31.2.3 bupaR Static Outputs

31.2.3.1 Frequency Maps

31.2.3.1.1 Absolute (counts)
activity_log %>%
    process_map(frequency("absolute"))
31.2.3.1.2 Absolute case
activity_log %>%
    process_map(frequency("absolute-case"))
31.2.3.1.3 Relative
activity_log %>%
    process_map(frequency("relative"))

31.2.3.2 Performance maps

31.2.3.2.1 Mean Times
activity_log %>%
    process_map(performance())
31.2.3.2.2 Max Times
activity_log %>%
    process_map(performance(FUN = max))
Warning: There was 1 warning in `summarize()`.
ℹ In argument: `label = do.call(...)`.
ℹ In group 15: `ACTIVITY_CLASSIFIER_ = NA` and `from_id = NA`.
Caused by warning in `type()`:
! no non-missing arguments to max; returning -Inf
Warning: There were 2 warnings in `summarize()`.
The first warning was:
ℹ In argument: `value = do.call(...)`.
ℹ In group 1: `ACTIVITY_CLASSIFIER_ = "ARTIFICIAL_END"`, `next_act = NA`,
  `from_id = 1`, `to_id = NA`.
Caused by warning in `type()`:
! no non-missing arguments to max; returning -Inf
ℹ Run `dplyr::last_dplyr_warnings()` to see the 1 remaining warning.

31.2.3.3 Common Routes

activity_log %>%
    trace_explorer(n_traces = 10)
Warning: Fewer traces (9) found than specified `n_traces` (10).

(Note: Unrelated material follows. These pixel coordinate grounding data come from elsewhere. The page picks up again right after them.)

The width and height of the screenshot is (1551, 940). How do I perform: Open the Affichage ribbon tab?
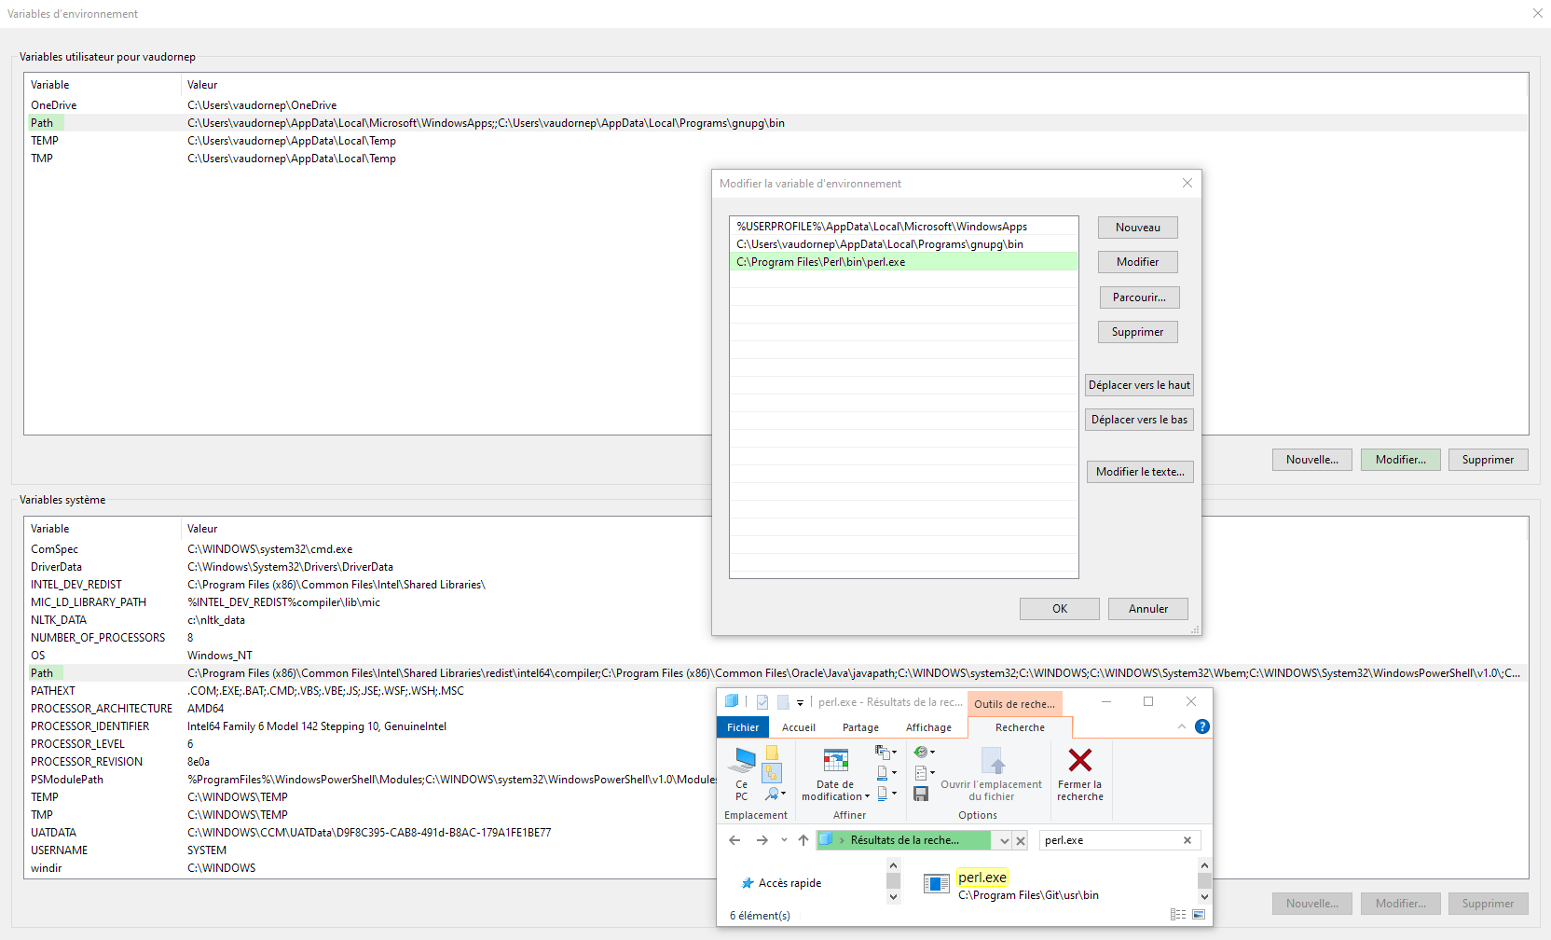coord(928,727)
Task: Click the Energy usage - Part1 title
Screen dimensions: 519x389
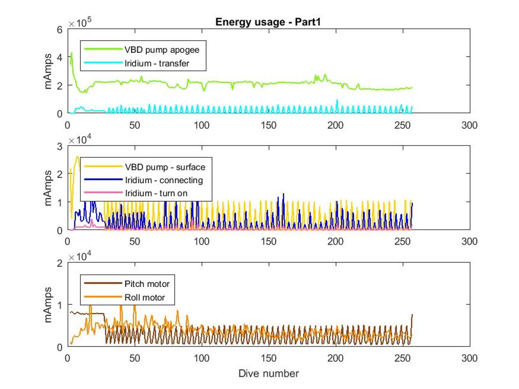Action: (x=268, y=22)
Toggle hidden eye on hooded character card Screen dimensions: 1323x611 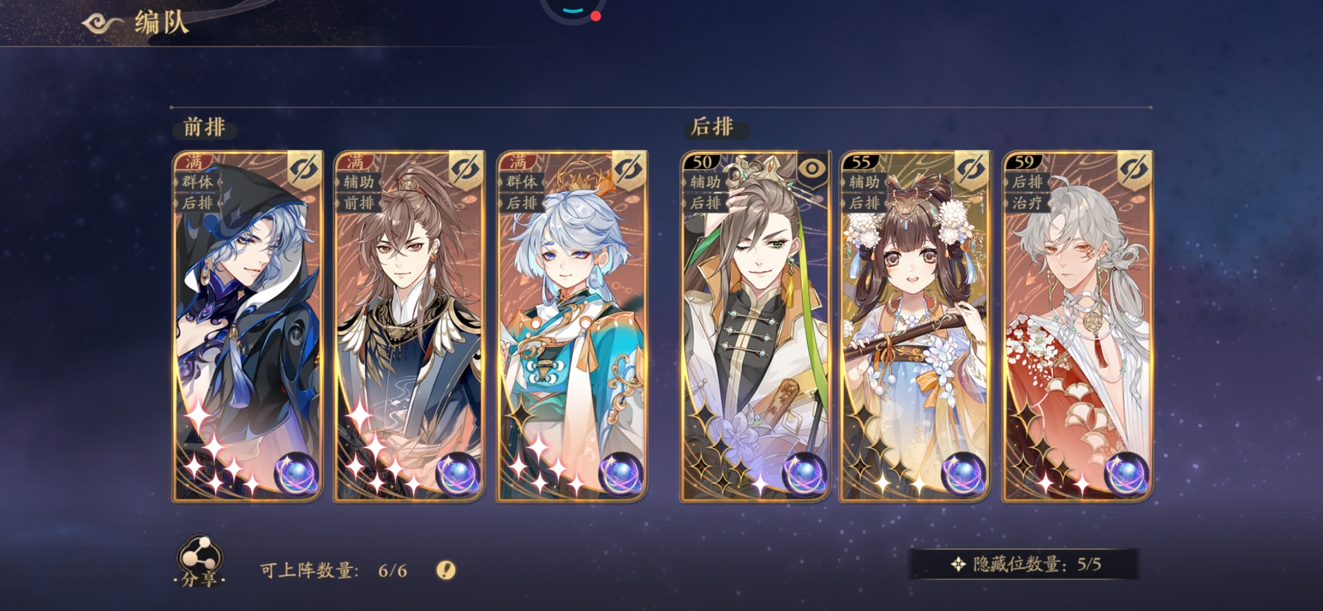304,169
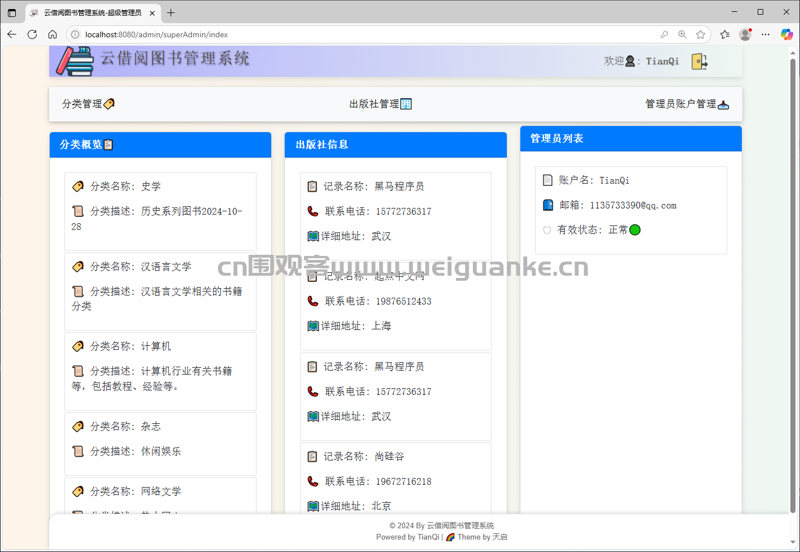This screenshot has height=552, width=800.
Task: Open the browser profile avatar menu
Action: pos(745,34)
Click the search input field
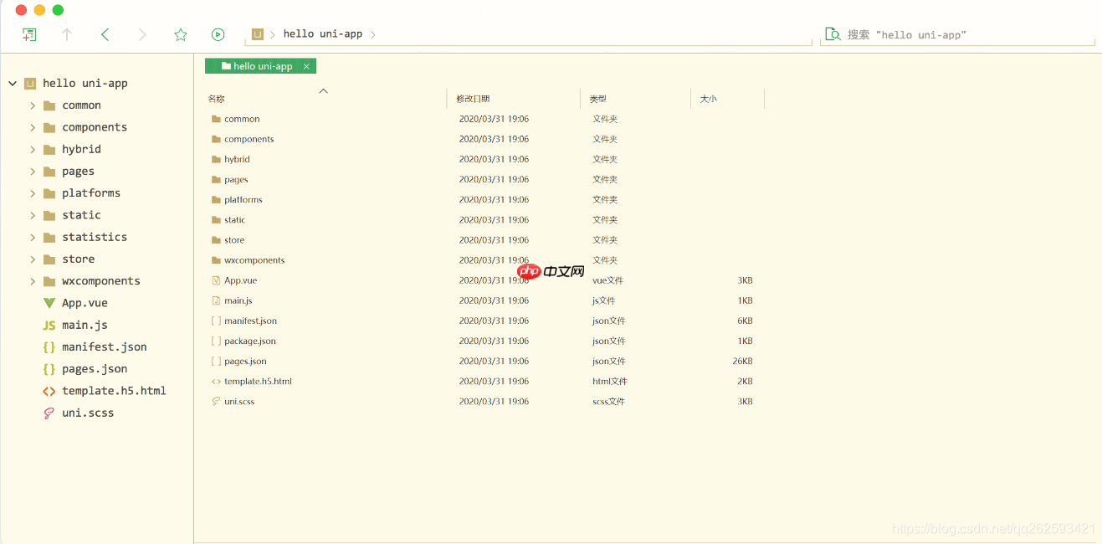The image size is (1102, 544). [962, 34]
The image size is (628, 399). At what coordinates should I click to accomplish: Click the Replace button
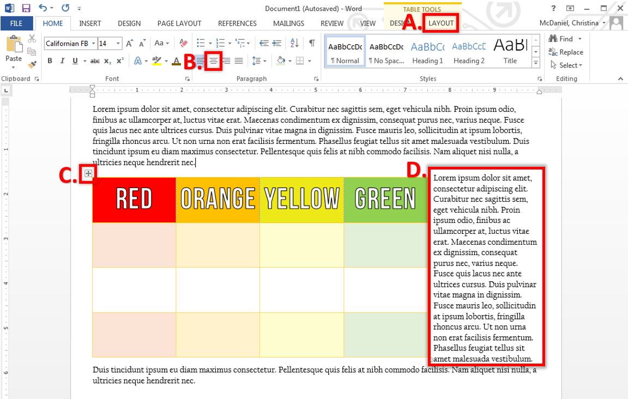[566, 52]
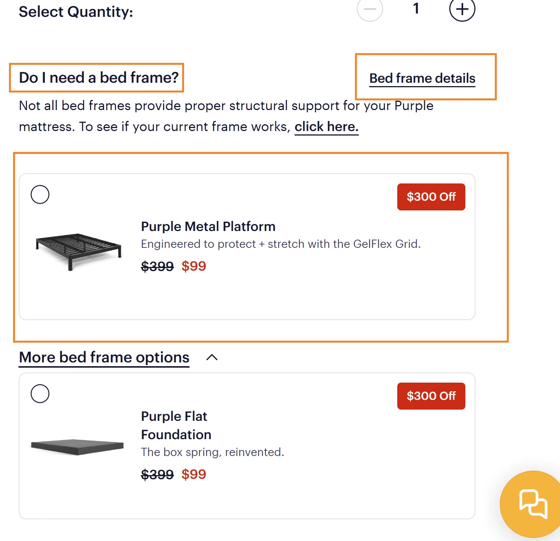Click the $99 sale price on Metal Platform

point(193,266)
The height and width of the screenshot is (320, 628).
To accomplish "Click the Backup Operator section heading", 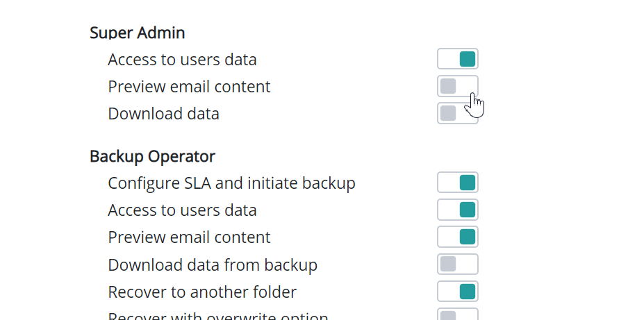I will click(152, 156).
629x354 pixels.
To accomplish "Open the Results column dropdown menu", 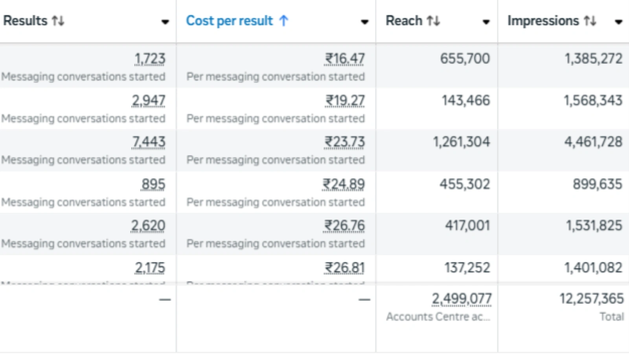I will 165,22.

31.2.3.4 Activity Presence

activity_log %>%
    activity_presence() %>%
    plot()

31.2.3.5 Processing Time

activity_log %>%
    processing_time("resource-activity", units = "mins") %>%
    plot()

activity_log %>%
    processing_time("activity", units = "mins") %>%
    plot()

31.2.3.6 Idle Time

activity_log %>%
    idle_time("resource", units = "mins") %>%
    plot()

31.2.4 bupaR Animated Outputs

activity_log %>%
    animate_process(style = "background-color: white;")